(Items from a pointing dataset)

● ● ● ●

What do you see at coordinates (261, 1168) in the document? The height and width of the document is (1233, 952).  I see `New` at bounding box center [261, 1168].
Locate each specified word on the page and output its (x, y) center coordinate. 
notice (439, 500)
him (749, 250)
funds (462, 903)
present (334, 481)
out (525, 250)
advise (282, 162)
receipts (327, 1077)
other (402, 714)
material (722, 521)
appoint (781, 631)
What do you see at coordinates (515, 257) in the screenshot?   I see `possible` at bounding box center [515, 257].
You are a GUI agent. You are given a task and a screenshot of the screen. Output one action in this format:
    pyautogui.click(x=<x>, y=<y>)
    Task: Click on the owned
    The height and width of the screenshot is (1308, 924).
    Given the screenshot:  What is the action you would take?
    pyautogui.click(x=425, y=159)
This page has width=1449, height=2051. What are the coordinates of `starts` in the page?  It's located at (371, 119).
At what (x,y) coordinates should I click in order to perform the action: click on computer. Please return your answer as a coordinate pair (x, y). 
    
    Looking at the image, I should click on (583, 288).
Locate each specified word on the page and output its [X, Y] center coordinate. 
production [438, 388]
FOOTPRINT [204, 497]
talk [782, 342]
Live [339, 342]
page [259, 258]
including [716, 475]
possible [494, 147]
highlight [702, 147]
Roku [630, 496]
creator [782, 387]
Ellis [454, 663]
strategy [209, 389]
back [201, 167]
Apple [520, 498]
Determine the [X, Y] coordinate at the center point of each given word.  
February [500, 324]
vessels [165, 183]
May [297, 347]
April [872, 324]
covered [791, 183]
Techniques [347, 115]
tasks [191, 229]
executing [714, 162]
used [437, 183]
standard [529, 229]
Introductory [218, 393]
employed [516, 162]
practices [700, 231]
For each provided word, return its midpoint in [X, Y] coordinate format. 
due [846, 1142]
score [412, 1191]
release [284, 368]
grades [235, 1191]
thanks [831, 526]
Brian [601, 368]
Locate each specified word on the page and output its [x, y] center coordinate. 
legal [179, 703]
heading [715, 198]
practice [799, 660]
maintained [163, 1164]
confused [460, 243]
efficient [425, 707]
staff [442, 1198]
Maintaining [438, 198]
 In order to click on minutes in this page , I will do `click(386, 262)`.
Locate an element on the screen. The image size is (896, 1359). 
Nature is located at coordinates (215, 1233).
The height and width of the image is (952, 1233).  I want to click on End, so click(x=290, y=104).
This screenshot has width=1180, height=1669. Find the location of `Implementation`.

● ● ● ●

• _STATED GOAL_: Rewrite the stretch of items from the line containing "Apple [520, 498]" through the end of the items, swapping "midpoint" for "central point" and leaving everything else as it is. Give back only those lines.

• _OUTPUT FOR THIS TASK_:
Apple [520, 498]
Determine the [X, Y] coordinate at the center point of each given word.  
February [500, 324]
vessels [165, 183]
May [297, 347]
April [872, 324]
covered [791, 183]
Techniques [347, 115]
tasks [191, 229]
executing [714, 162]
used [437, 183]
standard [529, 229]
Introductory [218, 393]
employed [516, 162]
practices [700, 231]
For each provided word, return its central point in [X, Y] coordinate format. 
due [846, 1142]
score [412, 1191]
release [284, 368]
grades [235, 1191]
thanks [831, 526]
Brian [601, 368]
Locate each specified word on the page and output its [x, y] center coordinate. 
legal [179, 703]
heading [715, 198]
practice [799, 660]
maintained [163, 1164]
confused [460, 243]
efficient [425, 707]
staff [442, 1198]
Maintaining [438, 198]
 In order to click on minutes in this page , I will do `click(386, 262)`.
Locate an element on the screen. The image size is (896, 1359). 
Nature is located at coordinates (215, 1233).
The height and width of the image is (952, 1233).  I want to click on End, so click(x=290, y=104).
This screenshot has width=1180, height=1669. Find the location of `Implementation`.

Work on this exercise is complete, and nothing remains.